**EXERCISE INSTRUCTIONS**
According to the excerpt about the Mango character, on what date did the character debut on Saturday Night Live?

Chris Kattan based the Mango character from a combination of his Russian ex-girlfriend, his Dalmatian Winnie, the song "Missing" by the band Everything but the Girl, and an actual performer he met in a strip club, named Mango. Kattan developed the character initially with writer Scott Wainio, for a sketch with guest host actor Brendan Fraser. Kattan stated in the book Live From New York, "The character of Mango was actually kind of based on an ex-girlfriend. There was a manipulation to her that was incredibly charming." He explained her comedic appeal, "And the joke was that she was a bad dancer but for some ungodly reason, men just fell for her." Kattan developed the character as an androgynous person.

Kattan said he was inspired by the character Lola Lola portrayed by actress Marlene Dietrich in the 1930 the film, The Blue Angel. The character debuted on Saturday Night Live on episode three of season 23 on October 18, 1997. Kattan stated his mother did not appreciate the character, telling him it was "too fruity". Kattan recalled being pleased when at a Halloween party in Los Angeles multiple individuals decided to dress up in costume as Mango.

The television series Biography captured the transformation of Kattan into Mango for a special two-hour episode of Saturday Night Live, as part of its documentary production about the history of the program. Regular appearances of the Mango character on Saturday Night Live formally ended with Kattan's 2003 departure from the show. He appeared on 16 Saturday Night Live episodes between 1997 and 2002.

**DATASET EXCERPTS**
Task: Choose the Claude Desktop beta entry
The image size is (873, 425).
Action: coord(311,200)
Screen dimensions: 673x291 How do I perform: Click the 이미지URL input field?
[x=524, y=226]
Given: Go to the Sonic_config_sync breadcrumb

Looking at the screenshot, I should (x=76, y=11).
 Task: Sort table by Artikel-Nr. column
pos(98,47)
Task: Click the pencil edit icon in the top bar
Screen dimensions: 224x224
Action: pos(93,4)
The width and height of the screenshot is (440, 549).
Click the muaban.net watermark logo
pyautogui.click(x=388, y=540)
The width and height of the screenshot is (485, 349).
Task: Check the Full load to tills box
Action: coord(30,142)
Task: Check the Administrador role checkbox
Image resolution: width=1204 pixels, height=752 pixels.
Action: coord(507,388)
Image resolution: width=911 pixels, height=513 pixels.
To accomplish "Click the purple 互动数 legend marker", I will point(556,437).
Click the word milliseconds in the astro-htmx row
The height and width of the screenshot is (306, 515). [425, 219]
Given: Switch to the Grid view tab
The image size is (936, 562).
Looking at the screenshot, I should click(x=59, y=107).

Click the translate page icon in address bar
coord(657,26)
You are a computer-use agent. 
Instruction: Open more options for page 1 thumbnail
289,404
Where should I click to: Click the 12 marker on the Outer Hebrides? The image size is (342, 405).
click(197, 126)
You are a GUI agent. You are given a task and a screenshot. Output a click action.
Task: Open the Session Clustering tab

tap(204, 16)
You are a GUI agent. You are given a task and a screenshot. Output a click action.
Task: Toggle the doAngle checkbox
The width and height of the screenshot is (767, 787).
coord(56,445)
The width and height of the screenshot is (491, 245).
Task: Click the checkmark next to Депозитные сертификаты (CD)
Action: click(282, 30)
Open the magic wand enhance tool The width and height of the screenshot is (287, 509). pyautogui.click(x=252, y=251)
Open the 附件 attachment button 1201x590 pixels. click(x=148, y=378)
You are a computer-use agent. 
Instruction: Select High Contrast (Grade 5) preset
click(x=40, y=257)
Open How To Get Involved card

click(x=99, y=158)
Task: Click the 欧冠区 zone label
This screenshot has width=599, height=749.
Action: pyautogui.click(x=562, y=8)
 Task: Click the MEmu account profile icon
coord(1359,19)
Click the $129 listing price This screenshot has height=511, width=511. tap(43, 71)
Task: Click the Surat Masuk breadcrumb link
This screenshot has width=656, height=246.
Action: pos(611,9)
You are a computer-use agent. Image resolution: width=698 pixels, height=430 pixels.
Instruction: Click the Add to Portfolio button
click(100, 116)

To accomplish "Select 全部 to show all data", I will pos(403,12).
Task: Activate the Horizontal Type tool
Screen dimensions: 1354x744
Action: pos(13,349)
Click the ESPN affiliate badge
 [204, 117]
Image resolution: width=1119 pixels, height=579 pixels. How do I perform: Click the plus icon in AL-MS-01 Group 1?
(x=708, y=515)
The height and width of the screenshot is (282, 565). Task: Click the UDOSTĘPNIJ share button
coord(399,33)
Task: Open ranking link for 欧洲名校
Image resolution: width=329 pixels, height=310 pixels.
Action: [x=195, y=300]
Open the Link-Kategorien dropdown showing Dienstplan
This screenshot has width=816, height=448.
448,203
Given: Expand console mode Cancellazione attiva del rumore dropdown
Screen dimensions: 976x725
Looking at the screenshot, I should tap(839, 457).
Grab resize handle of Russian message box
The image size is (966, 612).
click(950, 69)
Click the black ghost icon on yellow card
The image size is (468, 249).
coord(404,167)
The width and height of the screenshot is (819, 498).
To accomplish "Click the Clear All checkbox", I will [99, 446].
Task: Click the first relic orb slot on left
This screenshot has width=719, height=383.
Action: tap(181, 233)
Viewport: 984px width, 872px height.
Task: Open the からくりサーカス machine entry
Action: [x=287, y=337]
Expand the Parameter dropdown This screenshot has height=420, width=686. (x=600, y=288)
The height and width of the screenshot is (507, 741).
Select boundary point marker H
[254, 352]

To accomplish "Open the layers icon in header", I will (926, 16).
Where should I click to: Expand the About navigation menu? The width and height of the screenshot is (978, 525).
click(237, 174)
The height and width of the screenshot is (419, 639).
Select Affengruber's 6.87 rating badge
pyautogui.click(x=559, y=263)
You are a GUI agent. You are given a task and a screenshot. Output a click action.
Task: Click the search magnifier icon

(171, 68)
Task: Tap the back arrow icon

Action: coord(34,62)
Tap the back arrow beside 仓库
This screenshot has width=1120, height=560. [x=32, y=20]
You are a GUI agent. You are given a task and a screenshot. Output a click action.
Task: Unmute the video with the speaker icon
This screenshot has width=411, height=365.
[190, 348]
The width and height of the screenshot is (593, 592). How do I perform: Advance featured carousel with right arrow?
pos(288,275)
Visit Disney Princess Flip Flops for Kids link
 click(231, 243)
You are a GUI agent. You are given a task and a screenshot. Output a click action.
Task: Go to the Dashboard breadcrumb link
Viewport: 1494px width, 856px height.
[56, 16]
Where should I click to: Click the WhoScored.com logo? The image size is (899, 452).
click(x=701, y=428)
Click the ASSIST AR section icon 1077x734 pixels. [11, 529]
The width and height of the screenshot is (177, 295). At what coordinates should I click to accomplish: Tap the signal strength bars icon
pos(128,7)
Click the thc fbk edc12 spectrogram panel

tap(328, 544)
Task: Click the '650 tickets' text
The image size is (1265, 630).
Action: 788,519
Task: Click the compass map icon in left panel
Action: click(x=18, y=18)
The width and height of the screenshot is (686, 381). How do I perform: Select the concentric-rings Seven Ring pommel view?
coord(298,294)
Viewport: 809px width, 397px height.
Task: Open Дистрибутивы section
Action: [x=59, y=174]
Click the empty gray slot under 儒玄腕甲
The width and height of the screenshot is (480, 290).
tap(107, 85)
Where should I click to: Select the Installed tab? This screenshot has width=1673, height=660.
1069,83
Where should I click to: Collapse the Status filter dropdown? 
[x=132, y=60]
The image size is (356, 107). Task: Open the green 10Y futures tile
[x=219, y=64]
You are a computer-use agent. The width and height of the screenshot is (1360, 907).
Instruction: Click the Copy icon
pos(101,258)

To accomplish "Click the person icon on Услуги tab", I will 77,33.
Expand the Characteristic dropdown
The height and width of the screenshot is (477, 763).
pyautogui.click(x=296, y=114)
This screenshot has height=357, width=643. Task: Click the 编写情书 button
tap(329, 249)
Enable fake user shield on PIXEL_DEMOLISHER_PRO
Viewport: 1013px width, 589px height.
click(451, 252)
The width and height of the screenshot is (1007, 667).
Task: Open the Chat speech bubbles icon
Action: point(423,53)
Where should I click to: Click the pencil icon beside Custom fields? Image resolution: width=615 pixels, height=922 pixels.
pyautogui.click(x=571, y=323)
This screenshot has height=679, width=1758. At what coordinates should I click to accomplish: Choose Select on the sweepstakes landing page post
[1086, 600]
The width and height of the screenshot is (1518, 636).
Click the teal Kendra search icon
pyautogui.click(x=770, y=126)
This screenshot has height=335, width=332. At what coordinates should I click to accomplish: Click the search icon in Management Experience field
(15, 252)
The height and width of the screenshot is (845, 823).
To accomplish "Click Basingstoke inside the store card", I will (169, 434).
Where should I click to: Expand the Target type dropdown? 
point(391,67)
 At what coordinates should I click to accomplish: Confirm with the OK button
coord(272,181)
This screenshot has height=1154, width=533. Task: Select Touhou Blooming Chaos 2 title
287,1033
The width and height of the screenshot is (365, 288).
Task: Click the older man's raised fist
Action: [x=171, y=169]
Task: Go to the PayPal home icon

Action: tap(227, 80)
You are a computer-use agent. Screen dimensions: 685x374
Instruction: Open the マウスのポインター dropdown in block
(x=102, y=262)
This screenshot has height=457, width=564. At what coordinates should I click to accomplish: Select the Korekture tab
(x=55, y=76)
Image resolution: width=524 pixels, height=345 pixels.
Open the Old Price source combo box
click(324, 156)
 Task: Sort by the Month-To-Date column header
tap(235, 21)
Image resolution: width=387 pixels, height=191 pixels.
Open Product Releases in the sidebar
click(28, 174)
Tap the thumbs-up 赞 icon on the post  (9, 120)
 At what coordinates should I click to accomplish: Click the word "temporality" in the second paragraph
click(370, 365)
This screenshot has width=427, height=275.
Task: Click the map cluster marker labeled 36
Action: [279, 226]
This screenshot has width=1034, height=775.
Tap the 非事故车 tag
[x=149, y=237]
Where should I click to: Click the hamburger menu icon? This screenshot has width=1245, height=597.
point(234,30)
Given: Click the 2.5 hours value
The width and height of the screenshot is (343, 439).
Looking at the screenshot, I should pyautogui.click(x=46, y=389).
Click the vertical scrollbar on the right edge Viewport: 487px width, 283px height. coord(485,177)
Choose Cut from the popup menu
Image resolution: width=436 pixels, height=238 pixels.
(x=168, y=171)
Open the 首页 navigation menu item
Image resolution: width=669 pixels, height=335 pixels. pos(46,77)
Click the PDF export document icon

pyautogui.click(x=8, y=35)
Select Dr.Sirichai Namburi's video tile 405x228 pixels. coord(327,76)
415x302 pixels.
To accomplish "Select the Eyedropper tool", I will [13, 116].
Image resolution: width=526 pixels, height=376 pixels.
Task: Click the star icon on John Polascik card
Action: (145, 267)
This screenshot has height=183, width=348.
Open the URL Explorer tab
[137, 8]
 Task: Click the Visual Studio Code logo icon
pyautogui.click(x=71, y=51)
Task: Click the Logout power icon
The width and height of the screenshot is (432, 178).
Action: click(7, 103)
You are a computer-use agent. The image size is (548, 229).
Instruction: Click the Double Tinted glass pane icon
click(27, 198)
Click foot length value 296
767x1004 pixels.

**TASK OUTPUT**
October 18, 1997, on episode three of season 23.